Activity :: For the records below, tally every line that has the word "Insert" and reply with the number alone.

Study material ::
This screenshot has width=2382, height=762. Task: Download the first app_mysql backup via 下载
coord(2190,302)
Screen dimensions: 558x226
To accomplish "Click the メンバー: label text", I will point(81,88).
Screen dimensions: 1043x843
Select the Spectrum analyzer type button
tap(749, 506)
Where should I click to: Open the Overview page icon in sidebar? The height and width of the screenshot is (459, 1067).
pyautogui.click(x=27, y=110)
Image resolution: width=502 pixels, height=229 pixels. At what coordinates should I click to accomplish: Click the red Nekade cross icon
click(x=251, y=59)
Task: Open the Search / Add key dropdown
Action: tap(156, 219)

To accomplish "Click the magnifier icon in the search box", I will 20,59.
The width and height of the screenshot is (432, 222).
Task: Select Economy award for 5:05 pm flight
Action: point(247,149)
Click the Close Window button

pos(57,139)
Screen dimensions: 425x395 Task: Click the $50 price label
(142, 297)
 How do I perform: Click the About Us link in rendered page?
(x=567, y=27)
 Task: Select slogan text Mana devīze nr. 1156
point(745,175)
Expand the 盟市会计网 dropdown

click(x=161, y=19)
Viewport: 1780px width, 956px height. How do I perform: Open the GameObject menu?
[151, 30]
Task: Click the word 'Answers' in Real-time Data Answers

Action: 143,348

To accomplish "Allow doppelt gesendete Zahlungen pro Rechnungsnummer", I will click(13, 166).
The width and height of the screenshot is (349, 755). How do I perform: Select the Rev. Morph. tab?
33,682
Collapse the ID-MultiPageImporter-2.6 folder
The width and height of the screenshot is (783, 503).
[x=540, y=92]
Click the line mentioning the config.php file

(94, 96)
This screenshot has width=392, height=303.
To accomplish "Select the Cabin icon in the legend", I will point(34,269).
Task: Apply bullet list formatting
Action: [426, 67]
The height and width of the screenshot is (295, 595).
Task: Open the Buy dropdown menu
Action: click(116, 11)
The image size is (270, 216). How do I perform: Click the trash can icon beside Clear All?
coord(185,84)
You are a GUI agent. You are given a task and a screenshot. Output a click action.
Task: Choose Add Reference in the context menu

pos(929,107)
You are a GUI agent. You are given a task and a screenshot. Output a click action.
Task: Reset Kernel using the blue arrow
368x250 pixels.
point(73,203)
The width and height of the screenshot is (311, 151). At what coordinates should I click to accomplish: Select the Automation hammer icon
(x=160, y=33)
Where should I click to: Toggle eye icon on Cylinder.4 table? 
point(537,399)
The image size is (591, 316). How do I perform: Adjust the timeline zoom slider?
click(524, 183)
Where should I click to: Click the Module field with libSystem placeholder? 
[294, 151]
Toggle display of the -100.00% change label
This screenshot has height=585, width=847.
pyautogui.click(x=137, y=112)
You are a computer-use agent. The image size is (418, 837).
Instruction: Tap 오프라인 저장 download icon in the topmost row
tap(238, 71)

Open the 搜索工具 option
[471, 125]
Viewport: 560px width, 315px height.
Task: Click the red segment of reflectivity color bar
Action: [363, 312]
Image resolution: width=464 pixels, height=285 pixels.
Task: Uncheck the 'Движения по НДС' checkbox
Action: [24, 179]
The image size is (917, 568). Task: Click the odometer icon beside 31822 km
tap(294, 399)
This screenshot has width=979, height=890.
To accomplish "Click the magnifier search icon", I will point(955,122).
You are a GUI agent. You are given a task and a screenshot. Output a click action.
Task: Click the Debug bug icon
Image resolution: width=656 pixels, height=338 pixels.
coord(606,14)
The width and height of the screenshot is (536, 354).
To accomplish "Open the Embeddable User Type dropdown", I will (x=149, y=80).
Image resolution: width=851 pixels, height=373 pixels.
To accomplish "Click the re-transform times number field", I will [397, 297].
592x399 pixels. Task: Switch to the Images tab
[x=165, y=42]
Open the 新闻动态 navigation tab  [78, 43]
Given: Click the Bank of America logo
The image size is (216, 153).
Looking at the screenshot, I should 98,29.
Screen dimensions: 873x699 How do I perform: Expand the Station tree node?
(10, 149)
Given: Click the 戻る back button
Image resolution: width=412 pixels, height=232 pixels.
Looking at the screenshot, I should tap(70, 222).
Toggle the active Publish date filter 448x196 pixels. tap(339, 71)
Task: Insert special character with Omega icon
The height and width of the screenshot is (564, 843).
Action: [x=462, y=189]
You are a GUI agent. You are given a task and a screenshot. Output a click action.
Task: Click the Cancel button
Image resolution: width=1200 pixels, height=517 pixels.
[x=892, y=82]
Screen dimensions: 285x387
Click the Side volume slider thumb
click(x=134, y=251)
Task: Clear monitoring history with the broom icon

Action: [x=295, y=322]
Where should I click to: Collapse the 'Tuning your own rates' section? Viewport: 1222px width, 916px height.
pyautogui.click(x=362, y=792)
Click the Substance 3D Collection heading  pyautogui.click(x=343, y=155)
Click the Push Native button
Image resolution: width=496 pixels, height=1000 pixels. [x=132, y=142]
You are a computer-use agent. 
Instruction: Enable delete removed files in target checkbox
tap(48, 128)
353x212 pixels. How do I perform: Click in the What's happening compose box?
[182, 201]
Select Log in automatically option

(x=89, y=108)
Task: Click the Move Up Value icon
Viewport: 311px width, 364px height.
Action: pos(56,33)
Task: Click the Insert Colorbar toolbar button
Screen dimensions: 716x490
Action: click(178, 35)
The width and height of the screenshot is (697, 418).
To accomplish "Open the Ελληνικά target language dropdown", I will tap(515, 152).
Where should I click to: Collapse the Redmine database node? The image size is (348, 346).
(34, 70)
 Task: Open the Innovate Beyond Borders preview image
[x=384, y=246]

Solved problem :: 2